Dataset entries
=== Begin Enclosure ===

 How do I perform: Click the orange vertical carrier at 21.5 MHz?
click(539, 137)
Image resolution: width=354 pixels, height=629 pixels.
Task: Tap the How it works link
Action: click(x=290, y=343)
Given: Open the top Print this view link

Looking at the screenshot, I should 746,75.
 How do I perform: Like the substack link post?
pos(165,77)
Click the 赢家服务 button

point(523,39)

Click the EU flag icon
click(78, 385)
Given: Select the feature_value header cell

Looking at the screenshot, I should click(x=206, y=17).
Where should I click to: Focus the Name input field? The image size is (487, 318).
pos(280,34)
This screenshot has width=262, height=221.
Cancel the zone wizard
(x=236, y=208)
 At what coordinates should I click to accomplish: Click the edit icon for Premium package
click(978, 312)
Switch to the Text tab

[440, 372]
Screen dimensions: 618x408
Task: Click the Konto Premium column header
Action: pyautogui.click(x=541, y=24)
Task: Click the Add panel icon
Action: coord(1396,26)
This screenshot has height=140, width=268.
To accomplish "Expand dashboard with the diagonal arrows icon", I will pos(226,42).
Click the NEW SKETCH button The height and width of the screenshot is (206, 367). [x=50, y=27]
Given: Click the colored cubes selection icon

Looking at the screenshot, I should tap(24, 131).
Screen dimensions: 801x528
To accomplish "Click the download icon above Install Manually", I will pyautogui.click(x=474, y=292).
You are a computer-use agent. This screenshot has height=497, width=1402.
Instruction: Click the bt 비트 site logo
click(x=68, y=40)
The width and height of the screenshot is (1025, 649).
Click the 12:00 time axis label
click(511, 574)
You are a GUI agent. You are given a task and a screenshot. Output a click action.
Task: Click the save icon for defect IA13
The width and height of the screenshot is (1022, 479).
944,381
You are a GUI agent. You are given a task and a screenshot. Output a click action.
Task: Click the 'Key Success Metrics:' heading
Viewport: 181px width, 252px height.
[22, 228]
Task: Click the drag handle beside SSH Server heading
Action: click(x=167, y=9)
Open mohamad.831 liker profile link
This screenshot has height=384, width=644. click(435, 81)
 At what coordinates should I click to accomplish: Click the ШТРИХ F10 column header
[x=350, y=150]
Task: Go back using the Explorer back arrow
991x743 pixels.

=== End Enclosure ===

* **What you need to do**
Beginning at the line that holds "F10 column header", copy every line through the end of the entries exactly as given, and only those lines.

* **Expected answer**
 At what coordinates should I click to accomplish: Click the ШТРИХ F10 column header
[x=350, y=150]
Task: Go back using the Explorer back arrow
991x743 pixels.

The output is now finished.